Raw data:
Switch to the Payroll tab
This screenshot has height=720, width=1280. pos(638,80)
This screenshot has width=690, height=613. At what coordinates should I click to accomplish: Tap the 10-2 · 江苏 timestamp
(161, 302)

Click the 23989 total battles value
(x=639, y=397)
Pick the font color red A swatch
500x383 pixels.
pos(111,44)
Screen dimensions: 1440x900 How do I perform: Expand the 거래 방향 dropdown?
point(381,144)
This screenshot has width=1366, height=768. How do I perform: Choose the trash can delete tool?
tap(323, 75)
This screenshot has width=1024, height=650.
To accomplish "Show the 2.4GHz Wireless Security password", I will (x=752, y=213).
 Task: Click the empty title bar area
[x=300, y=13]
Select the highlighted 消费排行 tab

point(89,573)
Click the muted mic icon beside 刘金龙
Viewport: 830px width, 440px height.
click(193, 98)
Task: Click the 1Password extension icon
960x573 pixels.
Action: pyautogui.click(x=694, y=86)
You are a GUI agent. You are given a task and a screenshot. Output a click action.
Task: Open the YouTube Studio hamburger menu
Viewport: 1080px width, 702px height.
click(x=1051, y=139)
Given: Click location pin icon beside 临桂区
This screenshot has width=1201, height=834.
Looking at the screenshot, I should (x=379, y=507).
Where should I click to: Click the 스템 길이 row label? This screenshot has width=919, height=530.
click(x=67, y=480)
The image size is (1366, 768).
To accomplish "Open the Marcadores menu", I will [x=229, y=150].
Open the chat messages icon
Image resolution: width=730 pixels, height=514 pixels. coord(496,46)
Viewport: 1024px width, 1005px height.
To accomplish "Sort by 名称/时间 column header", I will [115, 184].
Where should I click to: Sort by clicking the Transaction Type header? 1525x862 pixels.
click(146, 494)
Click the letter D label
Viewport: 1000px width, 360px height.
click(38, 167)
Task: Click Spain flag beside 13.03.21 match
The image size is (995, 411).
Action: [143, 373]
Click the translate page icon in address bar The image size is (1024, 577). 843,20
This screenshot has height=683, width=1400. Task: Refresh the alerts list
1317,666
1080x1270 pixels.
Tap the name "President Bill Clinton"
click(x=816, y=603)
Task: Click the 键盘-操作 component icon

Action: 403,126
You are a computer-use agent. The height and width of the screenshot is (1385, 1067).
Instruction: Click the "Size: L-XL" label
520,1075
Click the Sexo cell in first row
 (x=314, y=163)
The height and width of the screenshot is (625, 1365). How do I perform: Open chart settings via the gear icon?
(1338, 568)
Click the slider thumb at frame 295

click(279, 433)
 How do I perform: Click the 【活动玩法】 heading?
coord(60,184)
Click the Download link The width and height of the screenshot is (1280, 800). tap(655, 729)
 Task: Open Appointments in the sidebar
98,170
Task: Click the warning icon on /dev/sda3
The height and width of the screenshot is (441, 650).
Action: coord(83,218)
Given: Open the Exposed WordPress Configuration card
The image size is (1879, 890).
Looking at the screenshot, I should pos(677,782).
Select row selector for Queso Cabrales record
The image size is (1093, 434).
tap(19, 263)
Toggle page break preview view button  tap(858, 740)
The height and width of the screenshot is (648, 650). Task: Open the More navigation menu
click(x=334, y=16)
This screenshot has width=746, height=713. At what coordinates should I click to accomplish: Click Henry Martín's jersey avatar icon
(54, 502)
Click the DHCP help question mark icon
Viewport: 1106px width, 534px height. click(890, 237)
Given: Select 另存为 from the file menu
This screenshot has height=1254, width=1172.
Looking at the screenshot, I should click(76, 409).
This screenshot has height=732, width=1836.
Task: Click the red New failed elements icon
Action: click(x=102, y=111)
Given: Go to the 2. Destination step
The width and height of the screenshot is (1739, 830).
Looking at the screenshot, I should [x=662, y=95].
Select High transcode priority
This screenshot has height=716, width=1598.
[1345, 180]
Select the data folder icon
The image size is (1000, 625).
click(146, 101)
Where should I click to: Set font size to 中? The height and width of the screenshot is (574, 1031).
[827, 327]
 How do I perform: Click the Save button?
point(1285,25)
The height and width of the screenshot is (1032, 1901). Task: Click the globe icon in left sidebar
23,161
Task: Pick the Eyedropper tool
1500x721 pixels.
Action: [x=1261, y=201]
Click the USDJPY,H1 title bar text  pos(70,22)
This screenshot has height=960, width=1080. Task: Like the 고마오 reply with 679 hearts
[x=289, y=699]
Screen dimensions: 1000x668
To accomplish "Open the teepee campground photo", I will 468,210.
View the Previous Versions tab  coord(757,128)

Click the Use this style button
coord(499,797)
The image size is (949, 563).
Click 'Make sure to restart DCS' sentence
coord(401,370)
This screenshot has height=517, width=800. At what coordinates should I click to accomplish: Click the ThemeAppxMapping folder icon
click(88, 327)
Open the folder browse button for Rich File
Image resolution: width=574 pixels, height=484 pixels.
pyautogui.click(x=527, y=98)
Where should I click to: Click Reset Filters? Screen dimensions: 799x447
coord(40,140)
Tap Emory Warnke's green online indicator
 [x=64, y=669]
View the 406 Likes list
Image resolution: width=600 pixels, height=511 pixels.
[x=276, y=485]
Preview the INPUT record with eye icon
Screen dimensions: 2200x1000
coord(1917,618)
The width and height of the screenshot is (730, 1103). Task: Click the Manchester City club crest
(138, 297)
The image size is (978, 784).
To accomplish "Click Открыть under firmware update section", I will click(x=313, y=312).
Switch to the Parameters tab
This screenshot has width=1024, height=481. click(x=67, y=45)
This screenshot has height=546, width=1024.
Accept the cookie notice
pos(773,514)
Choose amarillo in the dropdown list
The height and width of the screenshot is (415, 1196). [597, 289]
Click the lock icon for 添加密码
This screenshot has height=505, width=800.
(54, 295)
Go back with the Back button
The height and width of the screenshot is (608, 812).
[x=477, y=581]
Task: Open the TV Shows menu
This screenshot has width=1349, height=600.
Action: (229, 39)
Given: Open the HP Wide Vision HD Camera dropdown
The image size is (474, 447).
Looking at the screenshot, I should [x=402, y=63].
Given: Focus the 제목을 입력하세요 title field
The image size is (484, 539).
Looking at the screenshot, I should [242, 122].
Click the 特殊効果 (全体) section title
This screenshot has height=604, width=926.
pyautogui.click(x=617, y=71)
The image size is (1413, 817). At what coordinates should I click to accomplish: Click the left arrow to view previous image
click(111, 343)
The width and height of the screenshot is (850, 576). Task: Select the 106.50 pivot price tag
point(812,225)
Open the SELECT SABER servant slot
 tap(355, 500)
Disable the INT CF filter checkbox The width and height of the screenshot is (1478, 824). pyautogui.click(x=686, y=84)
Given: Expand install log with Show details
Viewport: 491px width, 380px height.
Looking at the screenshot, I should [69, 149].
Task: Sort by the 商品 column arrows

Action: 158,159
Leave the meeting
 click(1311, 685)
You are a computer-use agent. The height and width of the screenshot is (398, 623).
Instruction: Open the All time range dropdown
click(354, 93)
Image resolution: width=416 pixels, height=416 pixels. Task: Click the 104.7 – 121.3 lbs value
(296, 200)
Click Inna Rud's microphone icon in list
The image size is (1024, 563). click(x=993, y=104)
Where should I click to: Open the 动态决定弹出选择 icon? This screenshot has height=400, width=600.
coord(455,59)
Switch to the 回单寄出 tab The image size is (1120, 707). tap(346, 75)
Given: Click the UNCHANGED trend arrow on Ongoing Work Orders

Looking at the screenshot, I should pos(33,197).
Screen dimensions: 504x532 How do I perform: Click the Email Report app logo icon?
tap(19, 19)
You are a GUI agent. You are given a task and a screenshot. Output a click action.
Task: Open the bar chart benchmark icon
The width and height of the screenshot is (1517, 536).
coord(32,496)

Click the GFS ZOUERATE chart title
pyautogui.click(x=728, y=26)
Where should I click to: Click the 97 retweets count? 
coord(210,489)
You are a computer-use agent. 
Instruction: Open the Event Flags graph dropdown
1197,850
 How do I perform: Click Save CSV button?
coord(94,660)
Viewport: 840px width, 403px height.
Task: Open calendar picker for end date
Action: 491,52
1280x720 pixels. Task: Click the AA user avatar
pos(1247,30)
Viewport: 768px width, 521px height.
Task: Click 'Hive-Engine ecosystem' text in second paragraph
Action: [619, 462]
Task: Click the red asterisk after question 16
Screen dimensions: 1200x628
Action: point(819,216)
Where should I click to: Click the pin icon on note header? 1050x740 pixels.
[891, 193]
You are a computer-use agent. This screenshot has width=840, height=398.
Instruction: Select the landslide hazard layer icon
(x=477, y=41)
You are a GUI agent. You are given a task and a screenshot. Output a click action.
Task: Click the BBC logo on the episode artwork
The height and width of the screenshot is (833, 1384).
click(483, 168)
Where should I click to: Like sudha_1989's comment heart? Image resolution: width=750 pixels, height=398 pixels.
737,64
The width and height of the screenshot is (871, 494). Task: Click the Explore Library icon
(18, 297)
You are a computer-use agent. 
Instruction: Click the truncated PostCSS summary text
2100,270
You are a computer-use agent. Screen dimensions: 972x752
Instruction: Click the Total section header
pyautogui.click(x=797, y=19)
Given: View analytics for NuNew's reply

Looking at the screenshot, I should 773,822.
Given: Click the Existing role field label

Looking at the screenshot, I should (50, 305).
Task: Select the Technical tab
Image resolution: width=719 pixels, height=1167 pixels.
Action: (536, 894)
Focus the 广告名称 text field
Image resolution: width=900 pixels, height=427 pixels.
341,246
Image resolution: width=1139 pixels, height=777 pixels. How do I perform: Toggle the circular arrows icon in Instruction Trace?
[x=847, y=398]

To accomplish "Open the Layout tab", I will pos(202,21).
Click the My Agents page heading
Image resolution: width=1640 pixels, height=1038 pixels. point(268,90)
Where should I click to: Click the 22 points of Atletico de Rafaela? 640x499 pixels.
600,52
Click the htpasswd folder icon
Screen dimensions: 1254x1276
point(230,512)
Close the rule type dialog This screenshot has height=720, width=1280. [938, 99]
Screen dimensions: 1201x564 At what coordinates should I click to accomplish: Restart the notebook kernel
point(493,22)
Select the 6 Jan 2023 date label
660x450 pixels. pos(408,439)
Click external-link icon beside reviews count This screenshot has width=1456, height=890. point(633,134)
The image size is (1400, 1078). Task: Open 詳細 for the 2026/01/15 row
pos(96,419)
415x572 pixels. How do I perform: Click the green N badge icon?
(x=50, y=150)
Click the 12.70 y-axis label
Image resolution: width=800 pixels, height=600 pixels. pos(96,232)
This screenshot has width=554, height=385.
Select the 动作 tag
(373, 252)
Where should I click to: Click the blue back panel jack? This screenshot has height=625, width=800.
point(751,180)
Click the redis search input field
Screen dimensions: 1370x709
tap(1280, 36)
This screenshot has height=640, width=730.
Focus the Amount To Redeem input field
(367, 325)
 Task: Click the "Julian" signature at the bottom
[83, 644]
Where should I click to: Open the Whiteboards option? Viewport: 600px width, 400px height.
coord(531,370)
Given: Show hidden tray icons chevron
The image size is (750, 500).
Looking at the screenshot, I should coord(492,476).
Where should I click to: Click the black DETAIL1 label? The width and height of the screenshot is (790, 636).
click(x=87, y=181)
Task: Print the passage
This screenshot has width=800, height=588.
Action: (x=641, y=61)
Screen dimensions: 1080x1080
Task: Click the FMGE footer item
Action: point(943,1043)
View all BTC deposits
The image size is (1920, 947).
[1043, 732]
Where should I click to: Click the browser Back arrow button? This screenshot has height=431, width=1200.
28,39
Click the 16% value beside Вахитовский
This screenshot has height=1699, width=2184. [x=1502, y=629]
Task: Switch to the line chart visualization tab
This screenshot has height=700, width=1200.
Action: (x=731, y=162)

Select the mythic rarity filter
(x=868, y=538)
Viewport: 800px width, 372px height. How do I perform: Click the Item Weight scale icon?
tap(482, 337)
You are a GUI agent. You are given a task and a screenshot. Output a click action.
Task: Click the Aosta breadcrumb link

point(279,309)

Problem statement:
From the records above, reproduce exactly the lines from the one with "at the bottom" to the one with "Given: Show hidden tray icons chevron", both included, and no others.

Written response:
 Task: Click the "Julian" signature at the bottom
[83, 644]
Where should I click to: Open the Whiteboards option? Viewport: 600px width, 400px height.
coord(531,370)
Given: Show hidden tray icons chevron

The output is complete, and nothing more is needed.